Linux setup : vm.swappiness: 1, max file open: 250000
New index created each 15 minutes. (6,000,000+ docs)
Open index count : 288
Shard count : 3, replica count : 1
Configuration is almost default. (but index.routing.allocation.enable is none)
Sometimes, one doc size up to 4~500kb
Original data document count is 10x. (whole data not stored yet)
Data throughput process(using JNI) installed on each nodes and bulk request send to localhost. (using TransportClient and BulkProcessor)
Normally, data throughput is 5~70,000 / 10secs and usr cpu 15~20%, sys 5% under per 10 secs. (cpu percent 100 means 2800% at data node and 3200% at master node)
But recently, I found problem occurring often (problem appeared per 2~3 days). That situation, all servers cpu usage is very high (up to 90%) and bulk response delayed.
--> Issue summary
- Bulk response time delayed about 2 secs. (Bulk response time about 0.x second normally.)
- Cpu is normal. Throughput 35,000/5sec. bulk delayed up to 6 secs.
- After 5 min, bulk delayed up to 61 secs. Throughput under 3,000.
- Data throughput process cpu going higher. sys cpu 75% over, usr cpu 15~20% per 5secs. Throughput down to 0.

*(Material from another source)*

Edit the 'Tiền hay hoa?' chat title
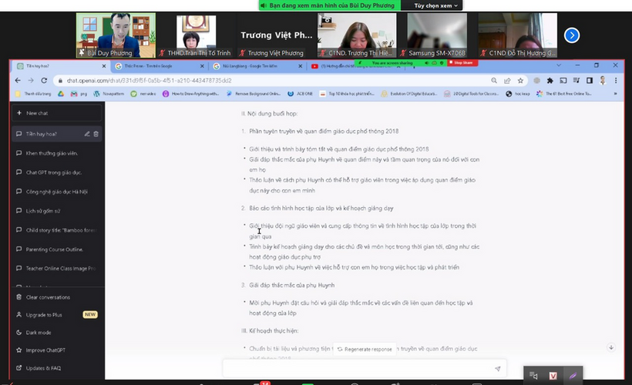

- ES cpu usage going higher too. up to 3~4x (normal value is less than 10%).
- Problem continue while ES all cluster restart.
- Problem disappear when ES restart complete. (but problem is not solved. This is temporary solution)
- ES log level is debug. but exception log is not appeared.
- Disk I/O and Network traffic is normal
I want to know that how to solve this problem. (why this problem is occurred, too)